* What this task involves: Exact copy, no pictures: every line from the one that contains "Fale conosco (260, 1685)" through the end of the data below, and nothing else.

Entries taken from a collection
--- START ---

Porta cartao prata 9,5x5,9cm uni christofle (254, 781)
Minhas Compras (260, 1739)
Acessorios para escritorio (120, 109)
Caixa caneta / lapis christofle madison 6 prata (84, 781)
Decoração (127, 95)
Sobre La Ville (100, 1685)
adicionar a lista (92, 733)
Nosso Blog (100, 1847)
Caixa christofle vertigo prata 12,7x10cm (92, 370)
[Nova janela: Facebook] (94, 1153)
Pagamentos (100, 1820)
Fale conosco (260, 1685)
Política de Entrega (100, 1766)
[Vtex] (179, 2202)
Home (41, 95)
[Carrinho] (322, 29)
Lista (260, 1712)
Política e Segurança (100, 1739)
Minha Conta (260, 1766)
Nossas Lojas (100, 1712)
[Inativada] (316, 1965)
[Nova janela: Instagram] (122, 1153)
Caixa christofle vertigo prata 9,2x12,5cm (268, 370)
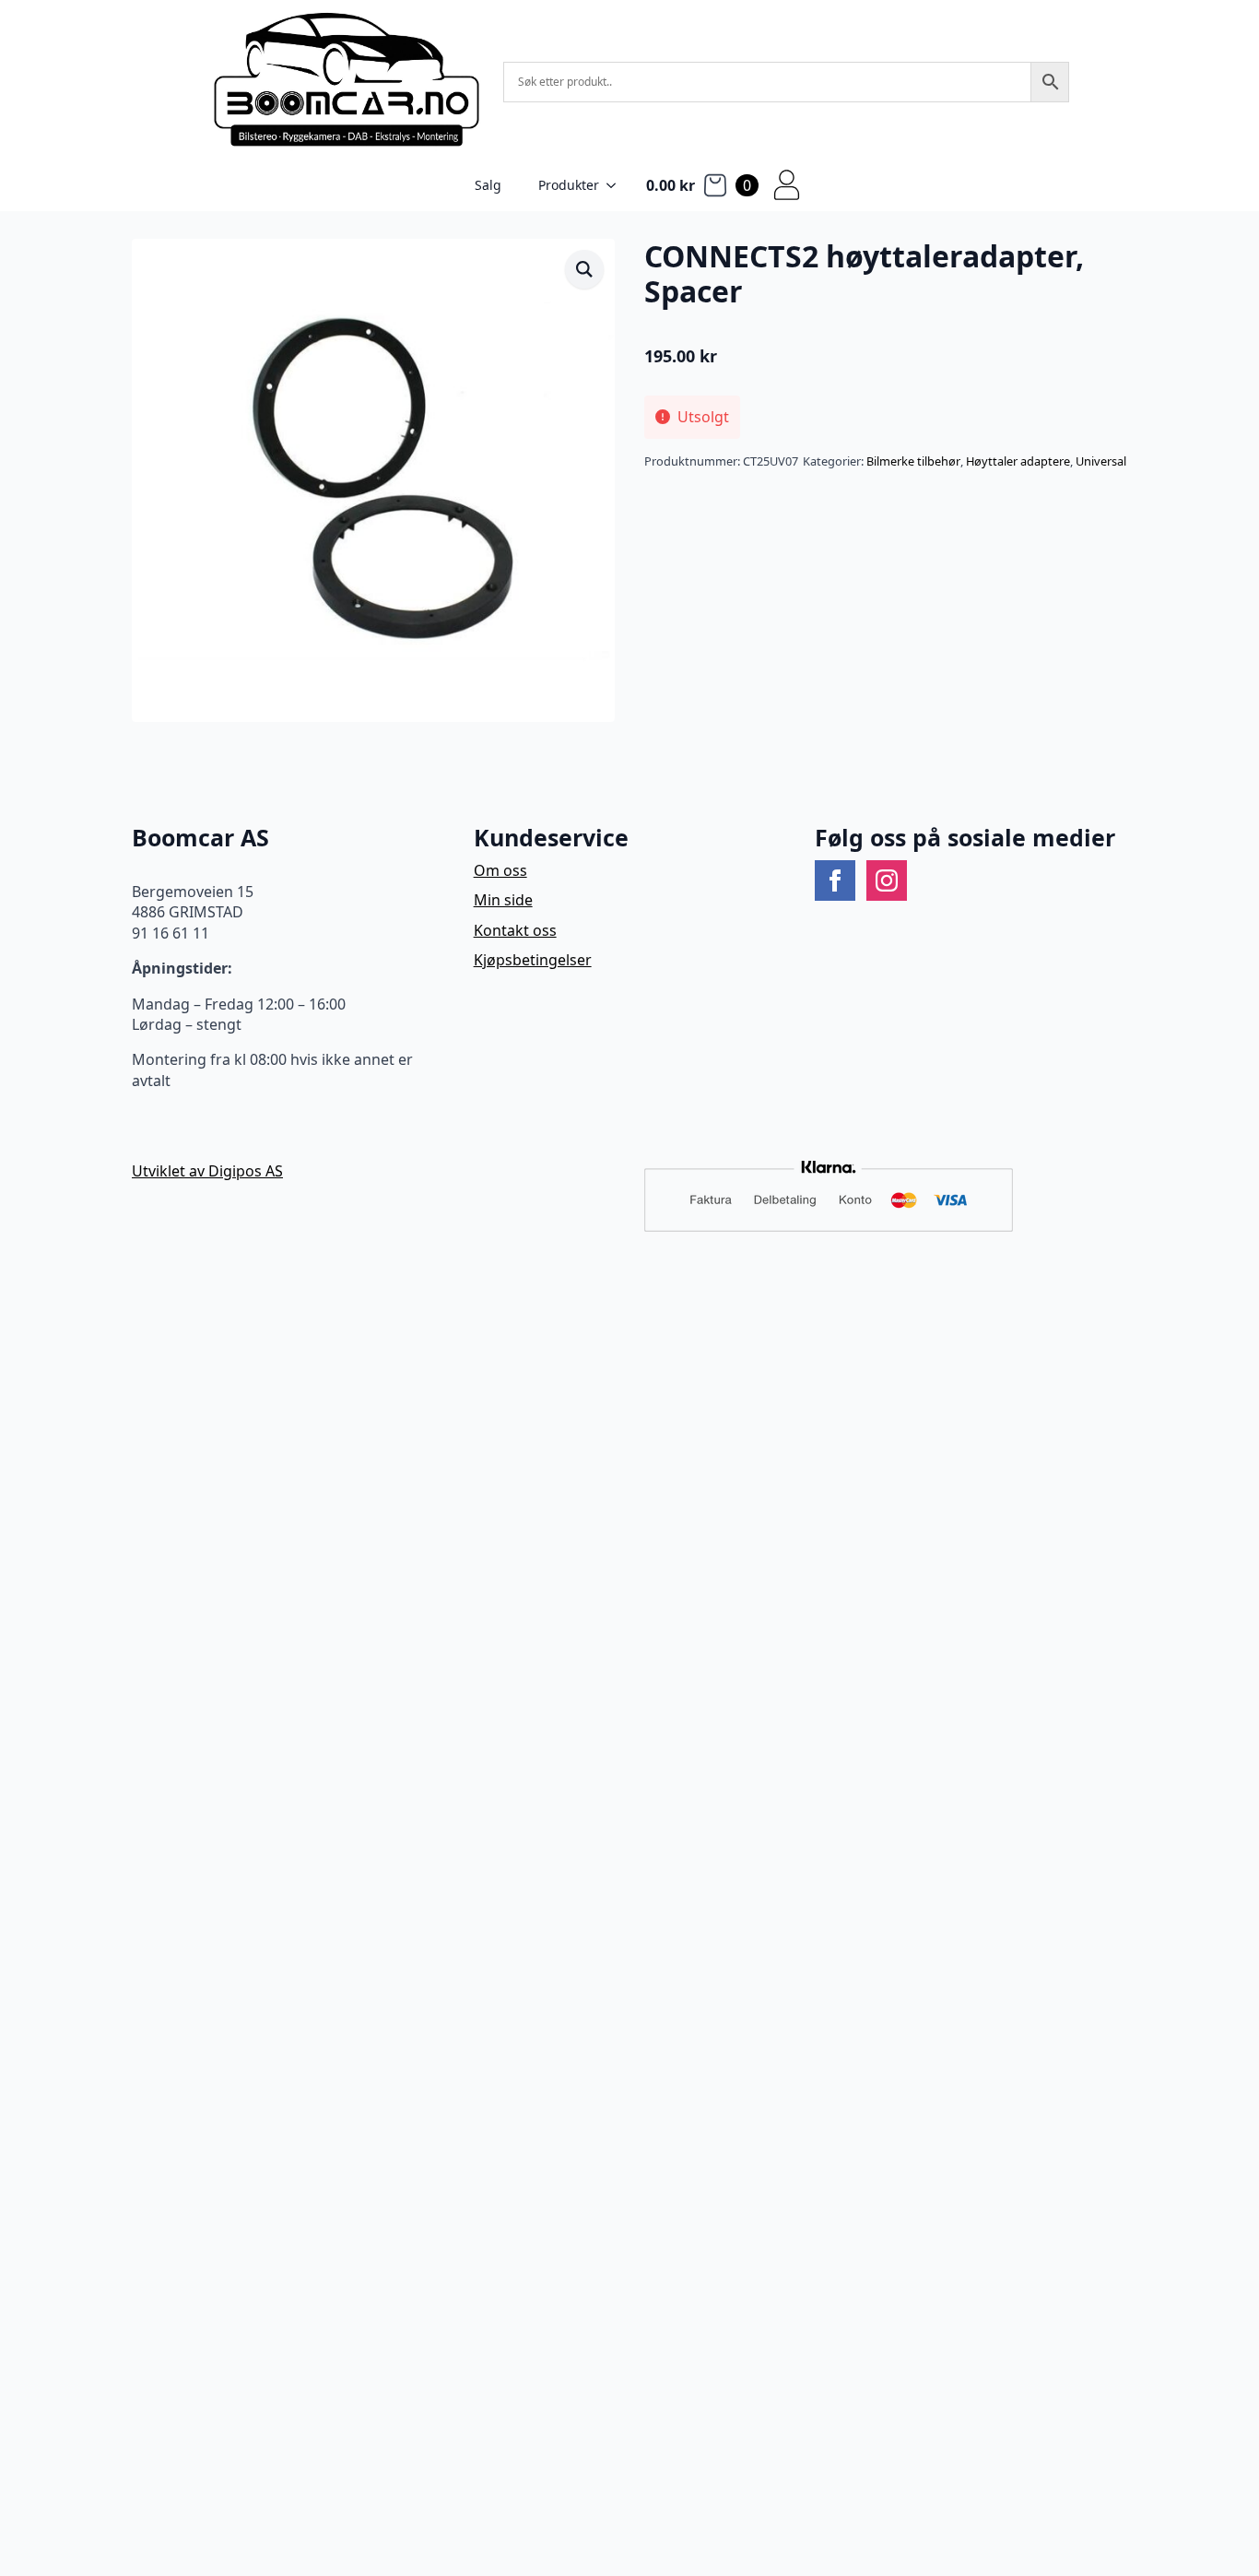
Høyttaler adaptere (1018, 461)
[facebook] (835, 880)
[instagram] (886, 880)
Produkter (568, 185)
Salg (488, 185)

--- END ---

* Task solution:
Fale conosco (260, 1685)
Política de Entrega (100, 1766)
[Vtex] (179, 2202)
Home (41, 95)
[Carrinho] (322, 29)
Lista (260, 1712)
Política e Segurança (100, 1739)
Minha Conta (260, 1766)
Nossas Lojas (100, 1712)
[Inativada] (316, 1965)
[Nova janela: Instagram] (122, 1153)
Caixa christofle vertigo prata 9,2x12,5cm (268, 370)
Høyttaler adaptere (1018, 461)
[facebook] (835, 880)
[instagram] (886, 880)
Produkter (568, 185)
Salg (488, 185)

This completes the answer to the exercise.